This specification explains the operation of the electronic apparatus 300 according to the present embodiment. In the electronic apparatus 300 of the present embodiment, in a manner similar to the first embodiment, a number allocation process and a screen switching process are performed. The number allocation process of the present embodiment is the same as the process shown in FIG. 5 explained in the first embodiment. Thus, the detailed explanation of the process is omitted.
Now, this specification explains a procedure of the screen switching process of the present embodiment, referring to the flowchart of FIG. 11.
Here, this specification assumes that expansion desktop display is performed by using the display (the touchscreen display 302) of the electronic apparatus 300 and at least one external monitor connected to the electronic apparatus 300.

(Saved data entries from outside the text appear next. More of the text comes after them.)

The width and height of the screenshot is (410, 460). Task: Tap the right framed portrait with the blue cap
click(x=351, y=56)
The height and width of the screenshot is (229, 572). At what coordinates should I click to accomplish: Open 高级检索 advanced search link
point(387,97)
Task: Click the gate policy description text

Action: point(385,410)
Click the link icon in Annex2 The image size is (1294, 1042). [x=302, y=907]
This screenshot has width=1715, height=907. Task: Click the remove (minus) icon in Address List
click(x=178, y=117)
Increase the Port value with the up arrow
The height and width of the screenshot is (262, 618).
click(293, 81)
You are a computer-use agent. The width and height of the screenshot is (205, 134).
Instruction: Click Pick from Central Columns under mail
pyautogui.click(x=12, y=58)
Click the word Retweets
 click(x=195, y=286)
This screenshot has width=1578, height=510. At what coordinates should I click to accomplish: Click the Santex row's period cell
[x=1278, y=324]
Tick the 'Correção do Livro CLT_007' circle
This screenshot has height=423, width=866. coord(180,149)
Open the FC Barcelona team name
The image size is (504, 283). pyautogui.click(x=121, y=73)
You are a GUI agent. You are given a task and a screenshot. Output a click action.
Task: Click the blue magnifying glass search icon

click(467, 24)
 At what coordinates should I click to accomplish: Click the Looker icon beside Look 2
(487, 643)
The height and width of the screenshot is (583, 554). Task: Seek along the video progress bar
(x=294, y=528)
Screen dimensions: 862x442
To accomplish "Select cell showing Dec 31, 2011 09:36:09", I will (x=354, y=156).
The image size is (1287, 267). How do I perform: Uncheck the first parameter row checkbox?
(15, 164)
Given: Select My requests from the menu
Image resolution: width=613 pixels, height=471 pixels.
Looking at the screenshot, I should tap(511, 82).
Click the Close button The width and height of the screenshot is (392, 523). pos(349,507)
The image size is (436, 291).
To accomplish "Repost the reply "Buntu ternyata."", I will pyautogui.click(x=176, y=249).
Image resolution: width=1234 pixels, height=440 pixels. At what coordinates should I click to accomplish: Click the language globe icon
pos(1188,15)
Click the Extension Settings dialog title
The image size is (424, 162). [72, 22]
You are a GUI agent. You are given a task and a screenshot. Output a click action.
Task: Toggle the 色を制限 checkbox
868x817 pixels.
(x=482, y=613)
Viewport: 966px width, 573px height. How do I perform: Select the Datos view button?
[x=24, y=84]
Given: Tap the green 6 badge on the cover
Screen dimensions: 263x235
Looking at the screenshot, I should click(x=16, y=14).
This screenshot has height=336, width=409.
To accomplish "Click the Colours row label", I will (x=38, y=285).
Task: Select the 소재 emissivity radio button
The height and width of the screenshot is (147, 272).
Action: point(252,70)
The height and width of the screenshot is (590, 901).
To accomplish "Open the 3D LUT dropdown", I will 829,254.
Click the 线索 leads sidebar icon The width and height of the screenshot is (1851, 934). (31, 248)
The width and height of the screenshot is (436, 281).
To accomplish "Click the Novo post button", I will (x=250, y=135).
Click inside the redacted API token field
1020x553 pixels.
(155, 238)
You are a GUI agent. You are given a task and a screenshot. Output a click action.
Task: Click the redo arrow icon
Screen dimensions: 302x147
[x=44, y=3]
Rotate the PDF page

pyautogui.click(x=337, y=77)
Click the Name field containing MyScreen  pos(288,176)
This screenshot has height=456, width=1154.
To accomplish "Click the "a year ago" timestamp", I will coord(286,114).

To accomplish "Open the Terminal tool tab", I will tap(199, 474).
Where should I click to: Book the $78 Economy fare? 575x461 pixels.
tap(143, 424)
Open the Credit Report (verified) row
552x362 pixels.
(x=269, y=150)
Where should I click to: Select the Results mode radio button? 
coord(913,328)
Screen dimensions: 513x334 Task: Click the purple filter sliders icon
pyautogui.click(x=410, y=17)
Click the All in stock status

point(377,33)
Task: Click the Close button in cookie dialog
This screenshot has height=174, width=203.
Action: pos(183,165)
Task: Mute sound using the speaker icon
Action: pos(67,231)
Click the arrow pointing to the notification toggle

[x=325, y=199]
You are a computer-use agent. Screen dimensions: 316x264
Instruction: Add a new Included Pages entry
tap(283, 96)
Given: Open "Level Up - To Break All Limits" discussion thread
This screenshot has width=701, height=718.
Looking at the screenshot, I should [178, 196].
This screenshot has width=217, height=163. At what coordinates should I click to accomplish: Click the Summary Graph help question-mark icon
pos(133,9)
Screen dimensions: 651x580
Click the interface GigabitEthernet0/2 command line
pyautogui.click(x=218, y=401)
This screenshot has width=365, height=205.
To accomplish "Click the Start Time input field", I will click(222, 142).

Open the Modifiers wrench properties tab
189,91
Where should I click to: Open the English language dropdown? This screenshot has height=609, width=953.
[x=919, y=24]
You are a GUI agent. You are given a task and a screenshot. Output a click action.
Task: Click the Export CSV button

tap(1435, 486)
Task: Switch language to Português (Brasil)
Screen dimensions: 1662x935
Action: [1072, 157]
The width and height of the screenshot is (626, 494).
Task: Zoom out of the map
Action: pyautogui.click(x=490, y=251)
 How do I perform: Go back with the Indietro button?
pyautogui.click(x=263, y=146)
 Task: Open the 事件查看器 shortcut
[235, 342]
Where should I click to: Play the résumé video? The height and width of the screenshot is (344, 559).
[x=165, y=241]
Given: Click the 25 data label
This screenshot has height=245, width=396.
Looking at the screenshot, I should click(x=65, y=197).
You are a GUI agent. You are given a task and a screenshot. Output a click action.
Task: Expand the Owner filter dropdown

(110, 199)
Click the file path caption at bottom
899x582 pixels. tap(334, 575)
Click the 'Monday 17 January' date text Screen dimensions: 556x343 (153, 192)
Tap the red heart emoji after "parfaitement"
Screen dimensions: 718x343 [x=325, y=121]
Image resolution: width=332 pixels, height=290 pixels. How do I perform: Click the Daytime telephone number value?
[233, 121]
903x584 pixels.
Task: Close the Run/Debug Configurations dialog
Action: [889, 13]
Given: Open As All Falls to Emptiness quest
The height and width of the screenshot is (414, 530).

For example, when the electronic apparatus 300 includes the touchpanel 302B, the user can perform an operation (a touch operation or a slide operation) relative to the electronic apparatus 300 by bringing his/her finger into contact with the touchpanel 302B.
On the other hand, unlike the electronic apparatus 10 of the first embodiment (that is, the notebook computer including the touchpad 14), no pointer is displayed on the display of the electronic apparatus 300. Because of this, normally, the user cannot move the pointer onto an external monitor in order to perform an operation relative to various objects. Thus, in an external monitor which does not includes a touchpanel, even when expansion desktop display is performed, the user cannot perform an operation relative to the objects displayed on the screen of the external monitor.
In the present embodiment, when the user performs an operation (switching operation) for switching the screen to be operated on the touchpanel 302B, the pointer is displayed on the screen of an external monitor such that the pointer can be operated on the screen of the external monitor. This structure allows the user to perform an operation relative to various objects on the screen of the external monitor.
This switching operation indicates the number allocated for the external monitor which displays the screen to be operated. The switching operation is set in the electronic apparatus 300 in advance.
In the explanation below, this specification assumes that the operation of bringing the fingers corresponding to the number allocated for an external monitor into contact with the touchpanel 302B is set as the switching operation (the operation indicating the number allocated for the external monitor).
When the user brings his/her fingers into contact with the touchpanel 302B, the touchpanel 302B detects the contact (positions) of the user's fingers (block B21).
When the contact of the user's fingers is detected by the touchpanel 302B, the determination processor 203 determines whether or not the number of screens (N) in expansion desktop display specified based on the number of setting data items stored in the storage 202 is greater than one (block B22). In other words, in the processing of block B22, the determination processor 203 determines whether or not one or more external monitors are connected to the electronic apparatus 300. The number of screens in expansion desktop display may be specified by inquiry to the OS about it.
When the determination processor 203 determines that N is greater than one (in other words, one or more external monitors are connected to the electronic apparatus 300) (YES in block B22), the determination processor 203 specifies the number of fingers (X) contacting the touchpanel 302B based on the contact positions of the user's fingers detected by the touchpanel 302B (block B23). For example, when three contact positions are detected by the touchpanel 302B, the determination processor 203 is configured to specify three as the number of fingers contacting the touchpanel 302B.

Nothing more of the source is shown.